● What needs to be done
Would you please retype the records that follow, word for word?
[[ Excerpted data, beginning ]]
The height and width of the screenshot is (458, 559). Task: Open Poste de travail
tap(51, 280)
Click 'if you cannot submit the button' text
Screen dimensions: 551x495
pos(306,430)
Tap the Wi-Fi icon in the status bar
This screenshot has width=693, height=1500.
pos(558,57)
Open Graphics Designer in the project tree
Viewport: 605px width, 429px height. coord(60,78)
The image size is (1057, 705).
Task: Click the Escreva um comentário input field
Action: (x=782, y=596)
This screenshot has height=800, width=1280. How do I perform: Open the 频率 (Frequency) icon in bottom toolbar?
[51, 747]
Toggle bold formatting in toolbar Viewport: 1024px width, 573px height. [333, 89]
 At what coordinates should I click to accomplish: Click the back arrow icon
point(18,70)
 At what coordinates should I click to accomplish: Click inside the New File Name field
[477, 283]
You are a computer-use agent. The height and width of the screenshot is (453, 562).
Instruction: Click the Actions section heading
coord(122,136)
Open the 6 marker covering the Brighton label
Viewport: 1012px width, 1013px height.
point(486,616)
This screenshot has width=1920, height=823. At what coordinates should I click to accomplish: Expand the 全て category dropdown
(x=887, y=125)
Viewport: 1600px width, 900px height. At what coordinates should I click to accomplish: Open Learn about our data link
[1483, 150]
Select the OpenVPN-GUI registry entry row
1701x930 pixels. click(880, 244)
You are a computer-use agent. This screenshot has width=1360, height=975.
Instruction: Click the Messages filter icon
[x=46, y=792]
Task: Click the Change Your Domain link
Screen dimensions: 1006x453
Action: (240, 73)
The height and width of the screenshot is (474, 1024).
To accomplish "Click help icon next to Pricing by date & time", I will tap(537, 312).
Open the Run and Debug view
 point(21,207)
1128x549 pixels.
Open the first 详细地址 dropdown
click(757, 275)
[[ Excerpted data, end ]]
● Solution to this task
The height and width of the screenshot is (458, 559). Task: Open Poste de travail
tap(51, 280)
Click 'if you cannot submit the button' text
Screen dimensions: 551x495
pos(306,430)
Tap the Wi-Fi icon in the status bar
This screenshot has width=693, height=1500.
pos(558,57)
Open Graphics Designer in the project tree
Viewport: 605px width, 429px height. coord(60,78)
The image size is (1057, 705).
Task: Click the Escreva um comentário input field
Action: (x=782, y=596)
This screenshot has height=800, width=1280. How do I perform: Open the 频率 (Frequency) icon in bottom toolbar?
[51, 747]
Toggle bold formatting in toolbar Viewport: 1024px width, 573px height. [333, 89]
 At what coordinates should I click to accomplish: Click the back arrow icon
point(18,70)
 At what coordinates should I click to accomplish: Click inside the New File Name field
[477, 283]
You are a computer-use agent. The height and width of the screenshot is (453, 562).
Instruction: Click the Actions section heading
coord(122,136)
Open the 6 marker covering the Brighton label
Viewport: 1012px width, 1013px height.
point(486,616)
This screenshot has width=1920, height=823. At what coordinates should I click to accomplish: Expand the 全て category dropdown
(x=887, y=125)
Viewport: 1600px width, 900px height. At what coordinates should I click to accomplish: Open Learn about our data link
[1483, 150]
Select the OpenVPN-GUI registry entry row
1701x930 pixels. click(880, 244)
You are a computer-use agent. This screenshot has width=1360, height=975.
Instruction: Click the Messages filter icon
[x=46, y=792]
Task: Click the Change Your Domain link
Screen dimensions: 1006x453
Action: (240, 73)
The height and width of the screenshot is (474, 1024).
To accomplish "Click help icon next to Pricing by date & time", I will tap(537, 312).
Open the Run and Debug view
 point(21,207)
1128x549 pixels.
Open the first 详细地址 dropdown
click(757, 275)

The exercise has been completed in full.